Roy Vickery’s ‘Folk Flora’ is full of anecdotes relating to the wild plants growing in the verges and hedgerows of Britain.

There's much wisdom to be gleaned from the etymology of old plants, names often contain clues (or warnings) to their herbal, medicinal and culinary uses. Some are based on superstition, such as mother's dead or devil's may as it was known in our family - my 'Brummie' nan, for example, wouldn't have it in the house as she considered it unlucky and even now these old wives' tales linger on in contemporary culture, evidenced in contemporary phycology and are associated with magical thinking.

I've been wondering how I can encourage clearer perception/discernment between old wisdoms and cultural myths often cloaked as traditions within my work - the slates with medieval lettering describe local wild plants and are part of my current research.

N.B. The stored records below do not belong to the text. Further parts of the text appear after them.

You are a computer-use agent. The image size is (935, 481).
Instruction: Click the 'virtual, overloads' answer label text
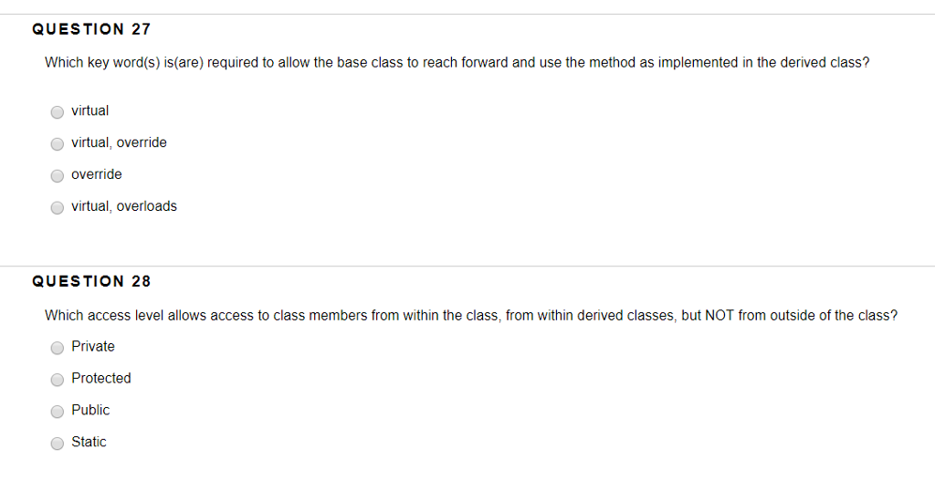pos(124,206)
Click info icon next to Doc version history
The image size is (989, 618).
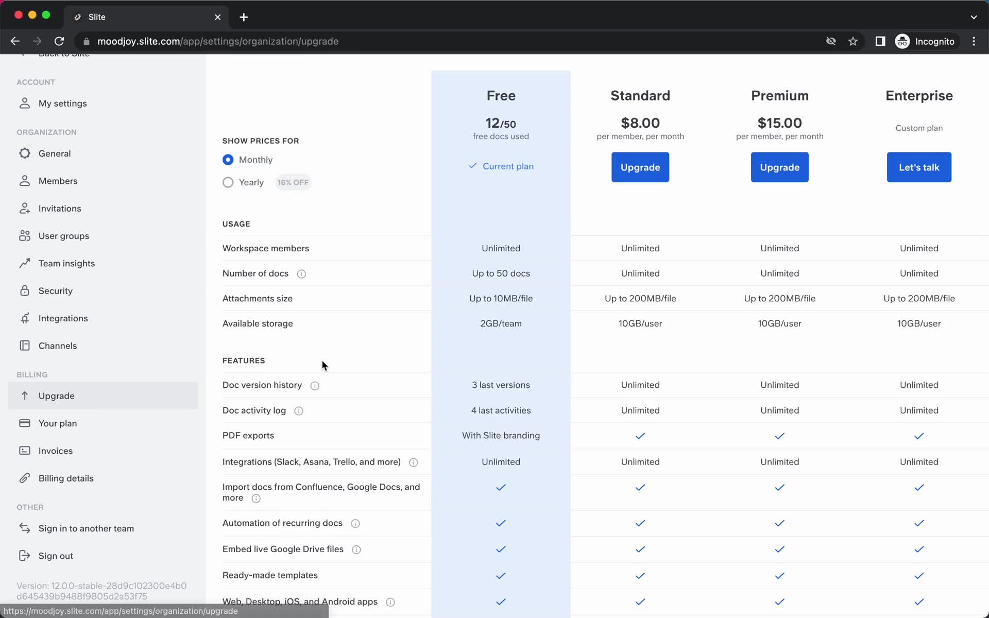(314, 385)
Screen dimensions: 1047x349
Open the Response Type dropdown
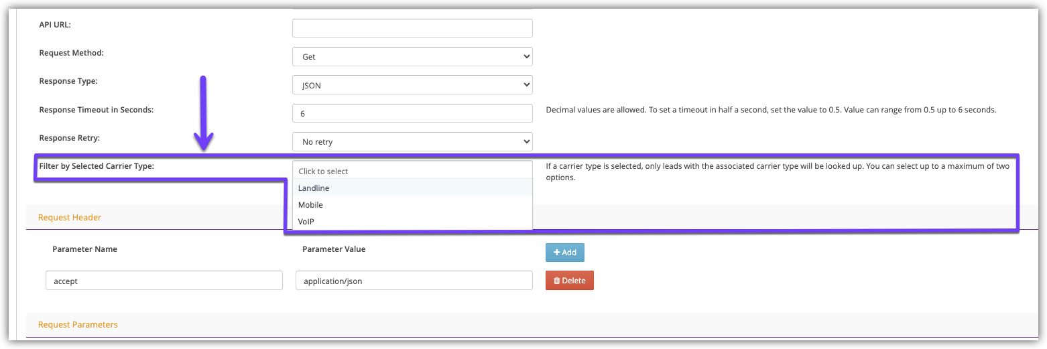click(412, 85)
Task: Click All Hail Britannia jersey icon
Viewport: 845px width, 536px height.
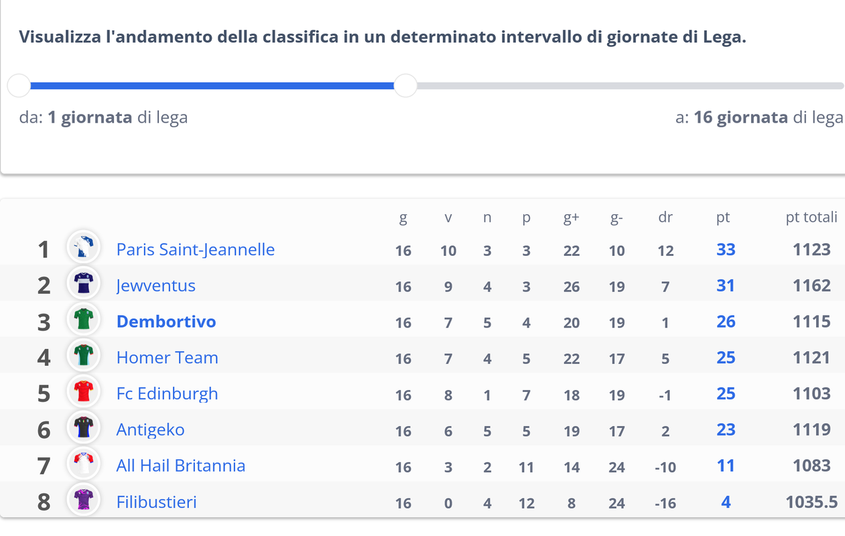Action: tap(84, 466)
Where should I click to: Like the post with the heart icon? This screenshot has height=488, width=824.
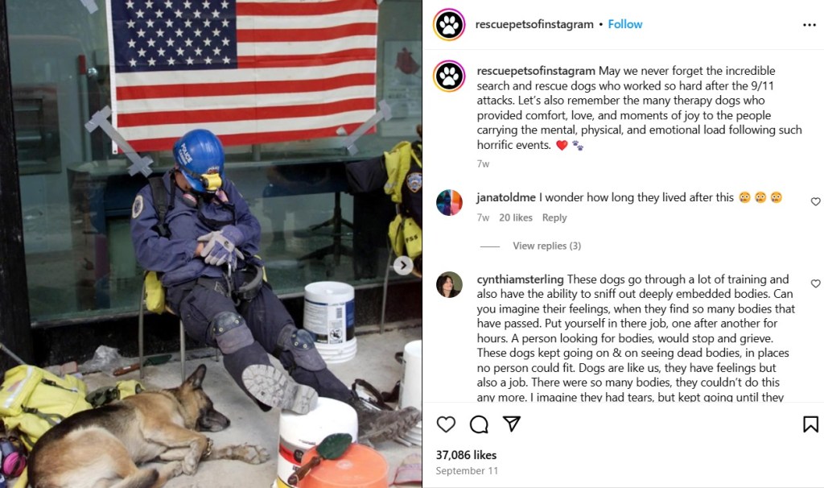tap(446, 424)
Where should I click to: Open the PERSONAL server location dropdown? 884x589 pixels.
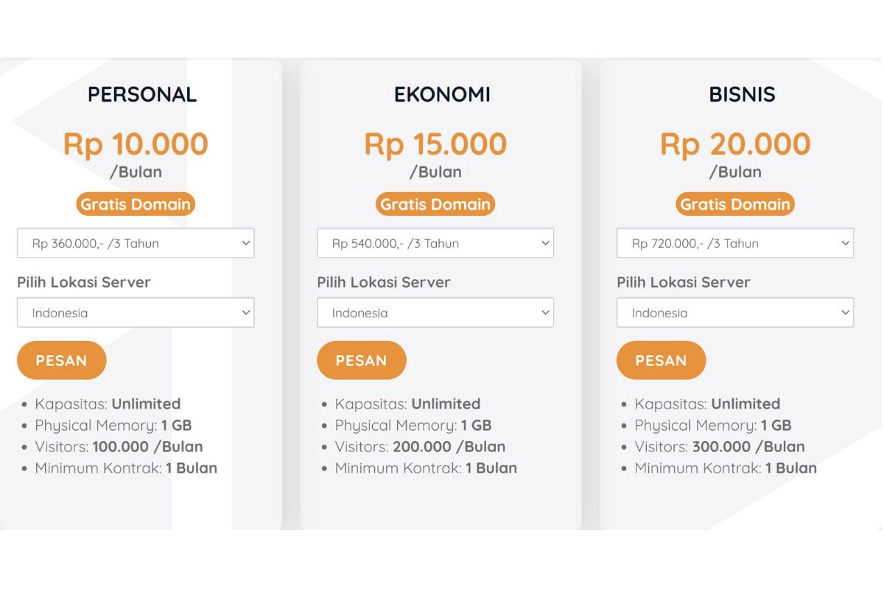pos(136,312)
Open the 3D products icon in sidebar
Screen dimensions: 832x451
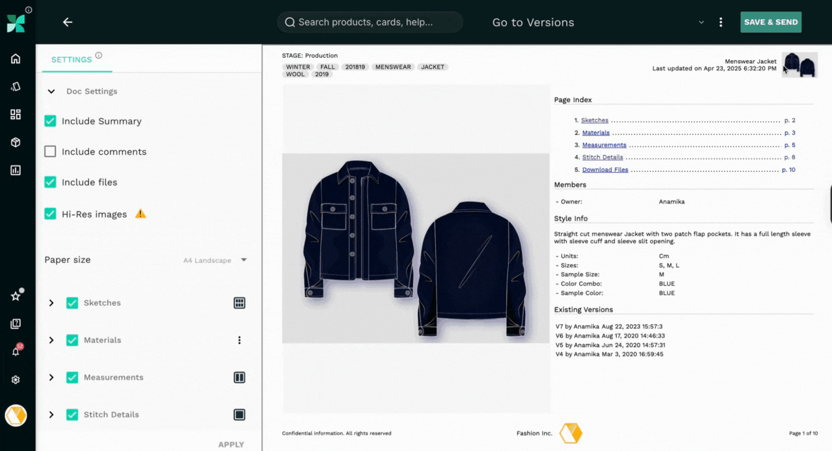16,142
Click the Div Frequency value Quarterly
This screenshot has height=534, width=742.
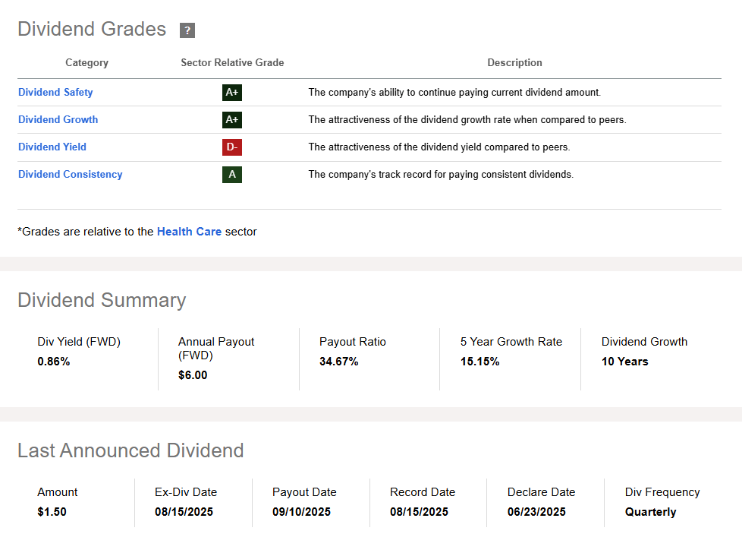650,512
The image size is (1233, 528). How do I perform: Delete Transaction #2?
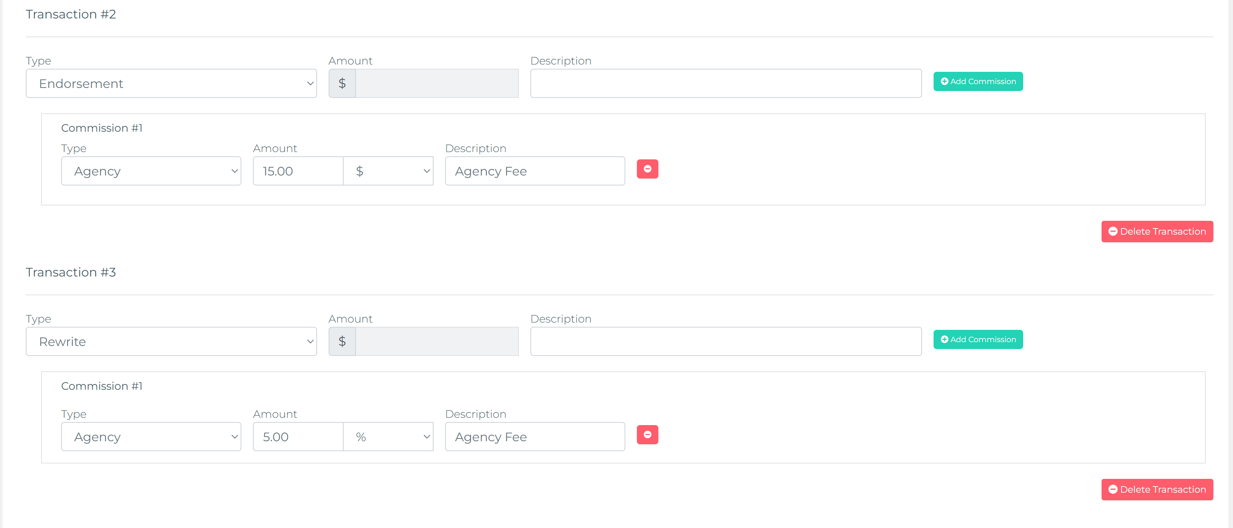(x=1156, y=231)
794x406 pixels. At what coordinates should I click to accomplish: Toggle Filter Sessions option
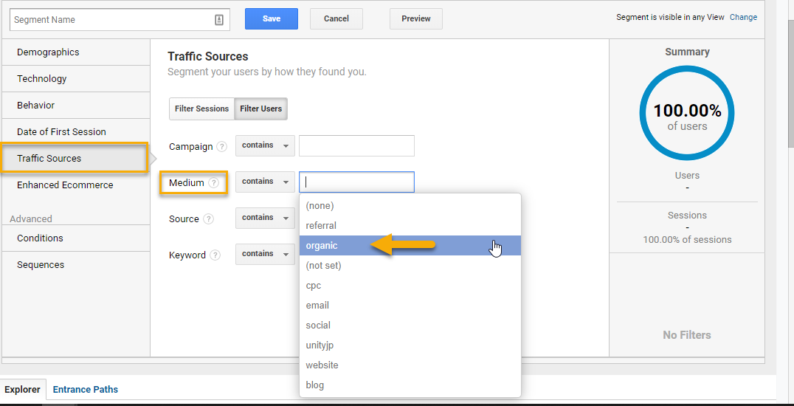click(x=201, y=109)
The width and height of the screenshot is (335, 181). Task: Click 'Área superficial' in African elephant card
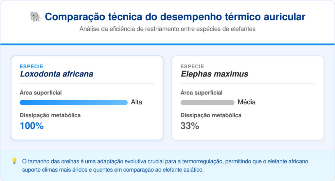[41, 93]
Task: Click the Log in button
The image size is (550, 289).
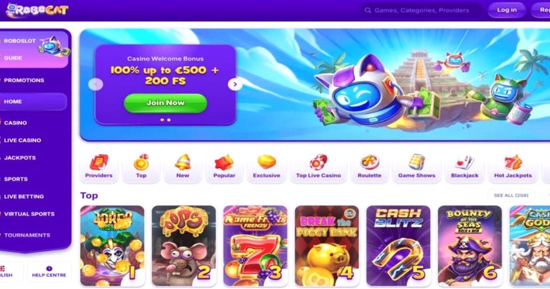Action: [x=507, y=10]
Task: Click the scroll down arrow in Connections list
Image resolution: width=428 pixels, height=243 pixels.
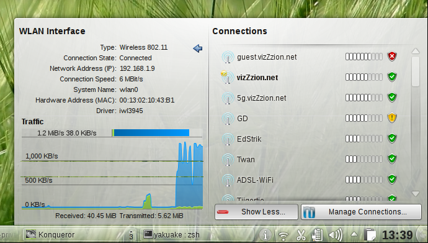Action: point(416,193)
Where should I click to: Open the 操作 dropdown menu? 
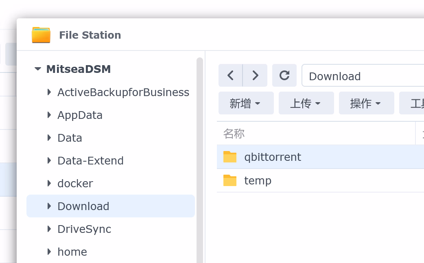click(x=366, y=103)
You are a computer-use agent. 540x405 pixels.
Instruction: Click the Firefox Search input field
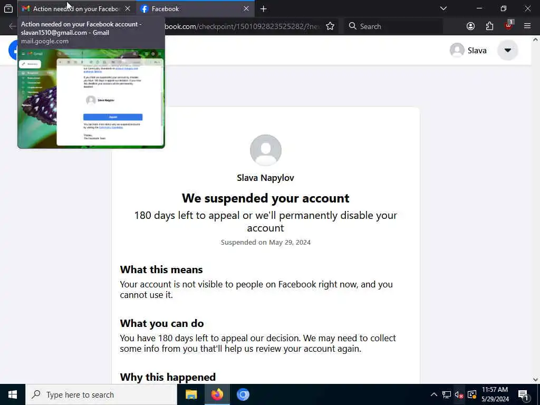pyautogui.click(x=393, y=26)
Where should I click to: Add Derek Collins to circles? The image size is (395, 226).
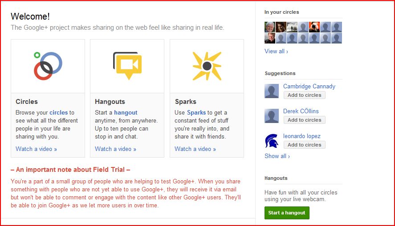tap(304, 120)
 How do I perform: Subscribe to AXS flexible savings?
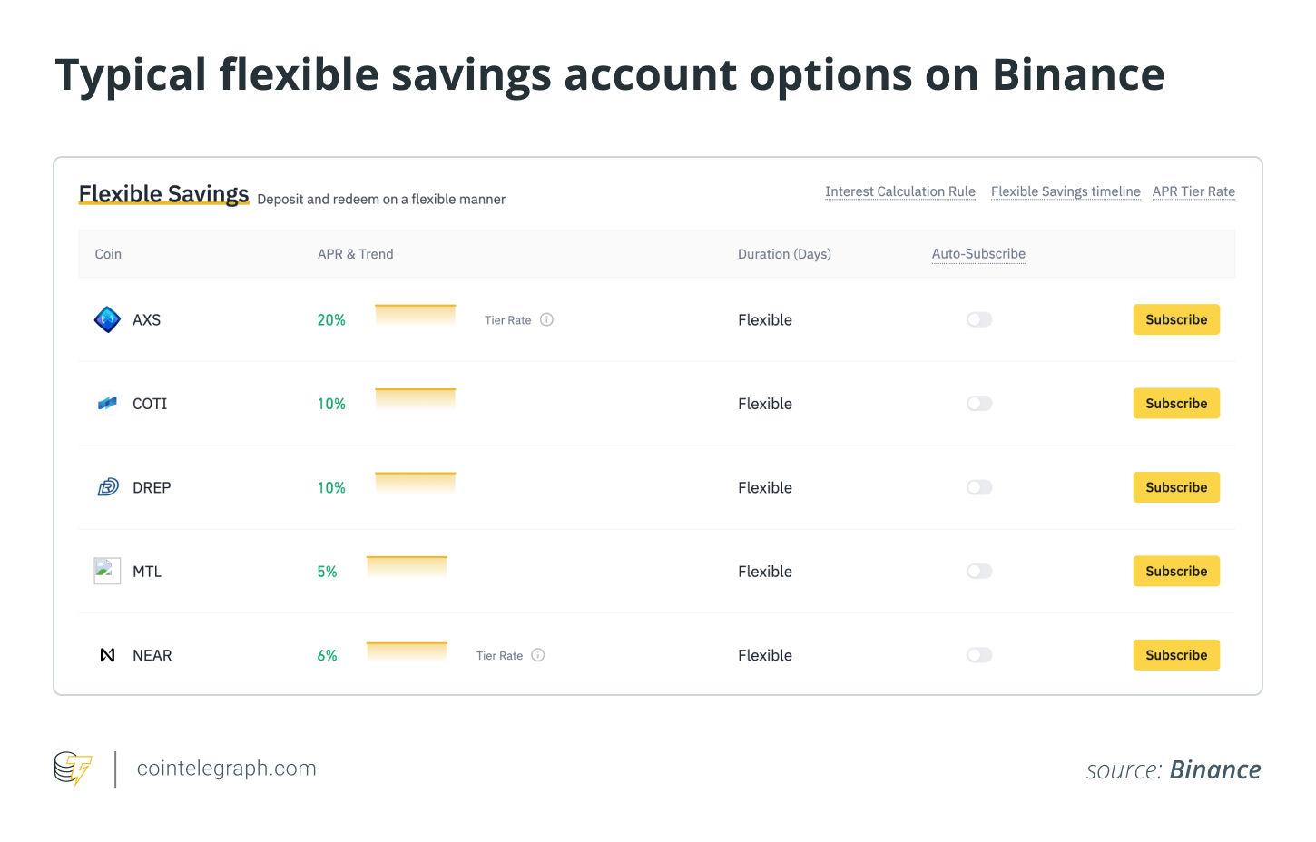pyautogui.click(x=1176, y=319)
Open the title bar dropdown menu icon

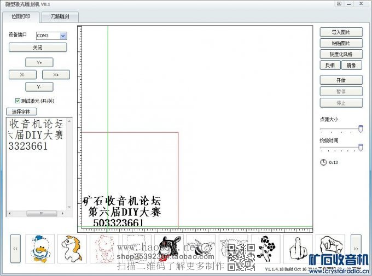click(339, 3)
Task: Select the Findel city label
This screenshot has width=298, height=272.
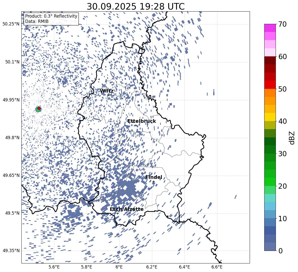Action: (x=154, y=177)
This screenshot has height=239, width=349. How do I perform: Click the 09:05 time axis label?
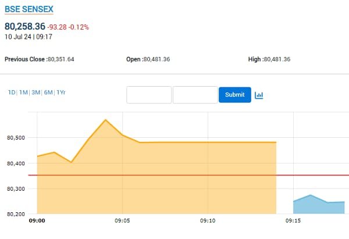pos(122,221)
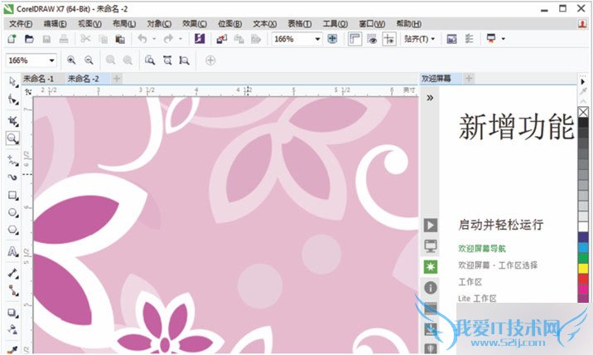Select the Pick tool in the toolbox
The height and width of the screenshot is (355, 593).
[12, 81]
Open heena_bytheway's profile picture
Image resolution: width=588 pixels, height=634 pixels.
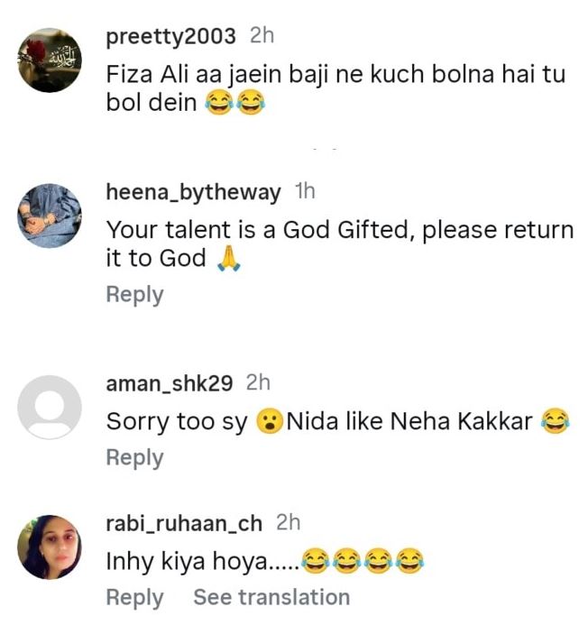coord(51,216)
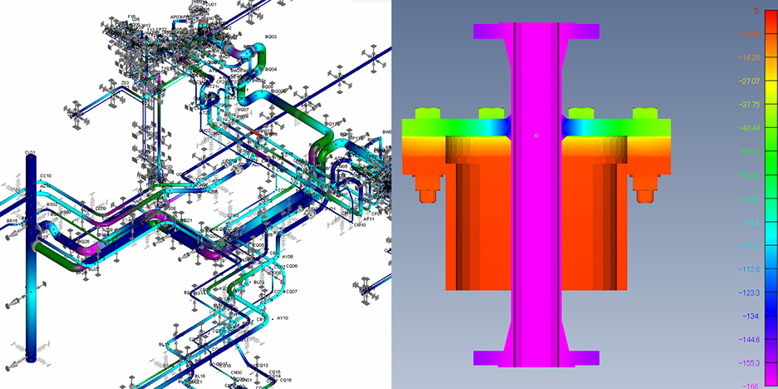Screen dimensions: 778x389
Task: Select the -155.3 legend value
Action: (750, 363)
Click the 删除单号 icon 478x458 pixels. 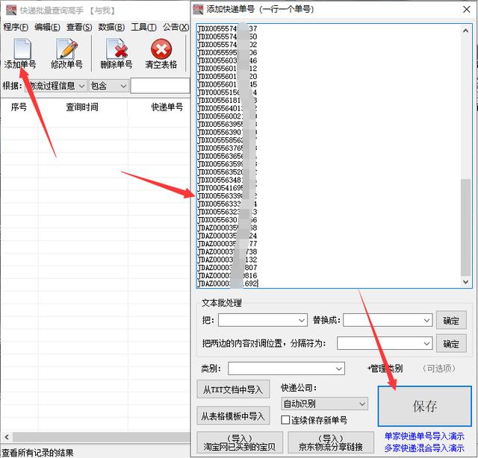(x=117, y=48)
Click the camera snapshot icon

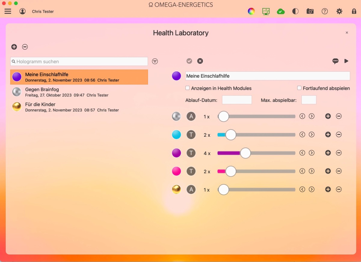click(310, 11)
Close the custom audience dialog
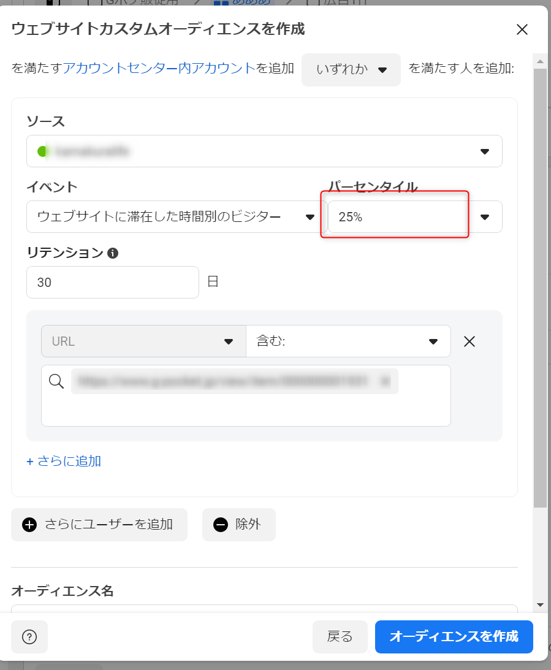 [522, 29]
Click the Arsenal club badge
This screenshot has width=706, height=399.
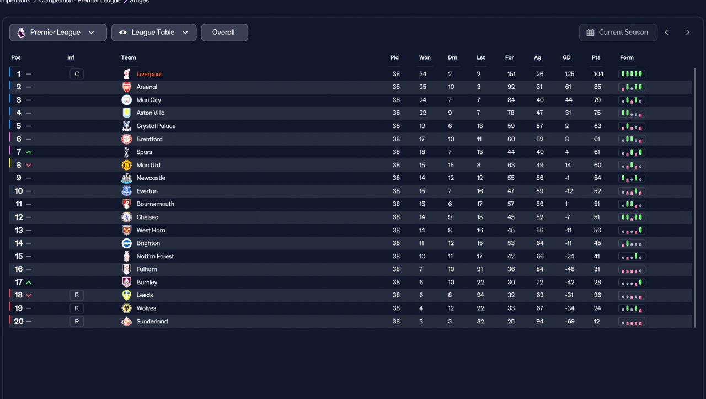(x=127, y=87)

Wart grass (Cumbria) Celandine - Hag berry ((Cumbria) Bird Cherry - Mother's dead (Lancashire) Cow Parsley

Clatter docks (Lancashire) Coltsfoot - Heart's eases (Lancashire) Comfrey - Bumme kites ( Cumbria, Yorkshire) Blackberry - Cuckoldy burn busses (Lancashire) Burdock

May 2021: The old slate tiles have new uses. The barn roof is nearly leak free and will soon be my new studio for workshops, art working, tea making and much view staring.